● What you have to do: Return the data exactly, without pictures.

[Saved data entries]

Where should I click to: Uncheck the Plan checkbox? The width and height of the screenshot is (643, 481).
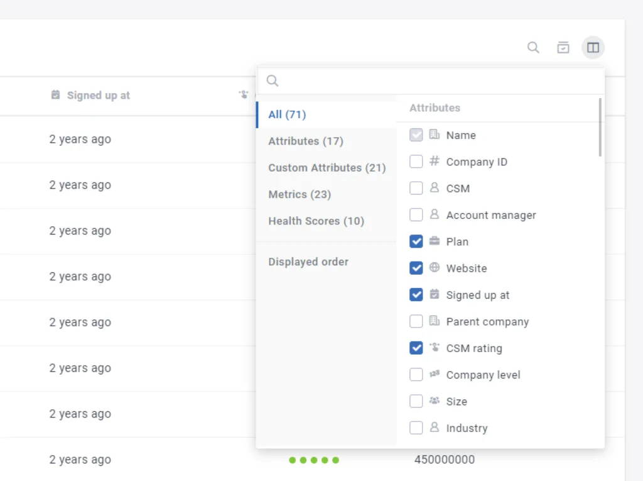click(x=416, y=241)
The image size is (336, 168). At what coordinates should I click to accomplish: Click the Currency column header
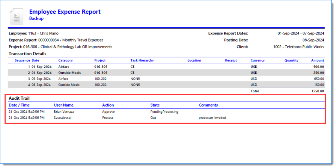[x=257, y=60]
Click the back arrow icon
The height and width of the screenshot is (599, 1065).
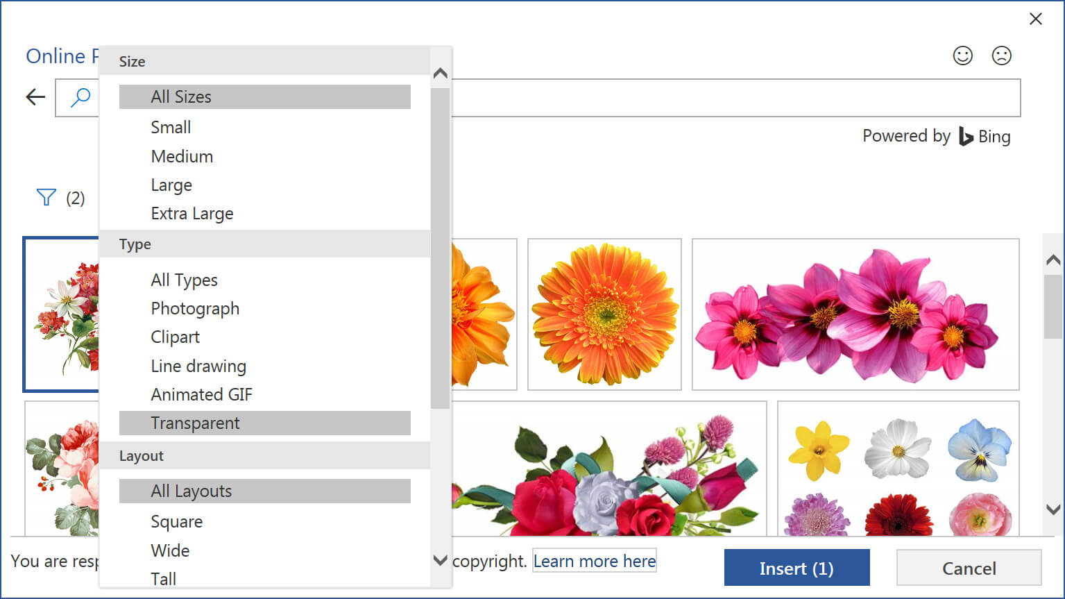(35, 97)
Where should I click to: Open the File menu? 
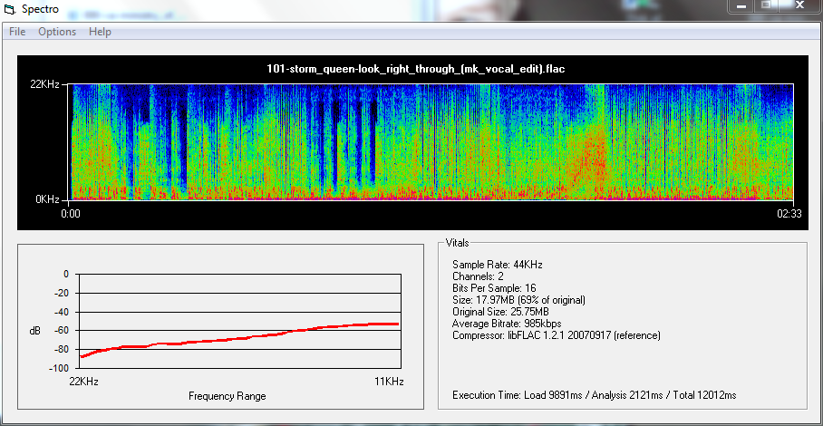click(x=17, y=32)
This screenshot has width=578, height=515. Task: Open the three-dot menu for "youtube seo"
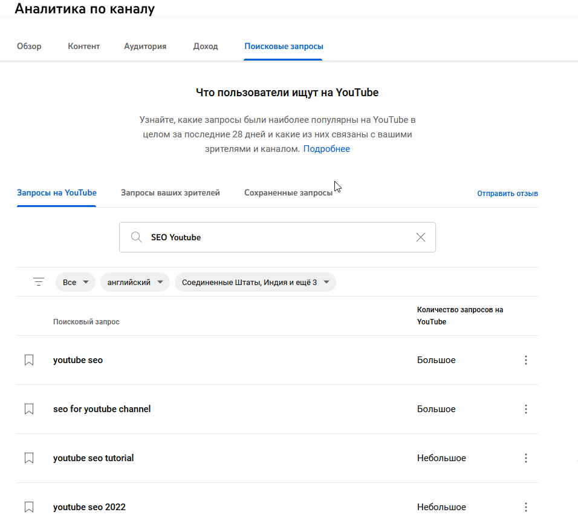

● Task solution:
Where should I click to: Uncheck the Plan checkbox? The width and height of the screenshot is (643, 481).
click(x=416, y=241)
The image size is (336, 168). At what coordinates should I click to accomplish: Click the Currency column header
[x=257, y=60]
Click the back arrow icon
The height and width of the screenshot is (599, 1065).
(35, 97)
Where should I click to: Open the File menu? 
click(x=17, y=32)
This screenshot has width=578, height=515. Task: Open the three-dot menu for "youtube seo"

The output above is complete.